First - there are two kinds of options: calls and puts. Now our examples.

Suppose you are shopping for a piece of furniture and you see something you like in a particular store. It's the only one in stock and you think it may be the one you want, but you're not sure. You want to shop around a bit more first.  But you're afraid the item might be sold before you come back.  So you go to the store clerk and ask if they'll hold it for you.

"You'll have to put a down payment on it," says the clerk. You pay the clerk $25 and the clerk agrees to hold it until the end of the day at which time you can buy it for the price agreed on. If you decide not to buy the item, the down payment is forfeited.

You have just place a call option. You have paid a premium for the right to buy an item at a predetermined price by an expiry period. That is all a call option is. Let's look at an example of a put.

You own a car and you insure it. You pay the insurance company a premium which gives you the right to claim the value of the car or the value of repairs necessary to restore the car to its present condition should you have an accident. If you do not have an accident, you do not make the claim and your premium is forfeited at expiry and you renew your insurance for another year.

You have just placed a put option.  You paid a premium for the right to "sell" your car at its current value to the insurance company should its value decrease due to an accident by the expiry date.

I'd guess that 99% of the people reading this have played options in one or both of the non-stock market forms noted above.  If you've ever paid a forfeitable down payment on anything, you've bought a call option.  If you've ever bought insurance, you've bought a put option.

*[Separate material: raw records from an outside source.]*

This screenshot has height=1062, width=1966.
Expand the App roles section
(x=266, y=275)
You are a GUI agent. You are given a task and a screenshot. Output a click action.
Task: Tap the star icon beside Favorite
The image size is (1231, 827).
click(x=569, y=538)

In the stock market, options have a premium, a strike price (the price at which you have the right to buy the stock with a call option and at which you have the right to sell the stock with a put option) and an expiry date. Calls and puts are traded just like any other security.

With put options, you can play the downside of the market. You believe a stock will go down in value, so you buy a put option. It gives you the right to sell the stock at a particular price by the expiry date. You do not have to own the stock to buy a put.

Put options are safer than short selling because the maximum risk is the premium you paid.  With short selling, the risk is unlimited. But there are a number of intricacies to options trading of which you should be aware. These include greater volatility, less liquidity and the risk of the option expiring worthless. I'll cover these in a later article.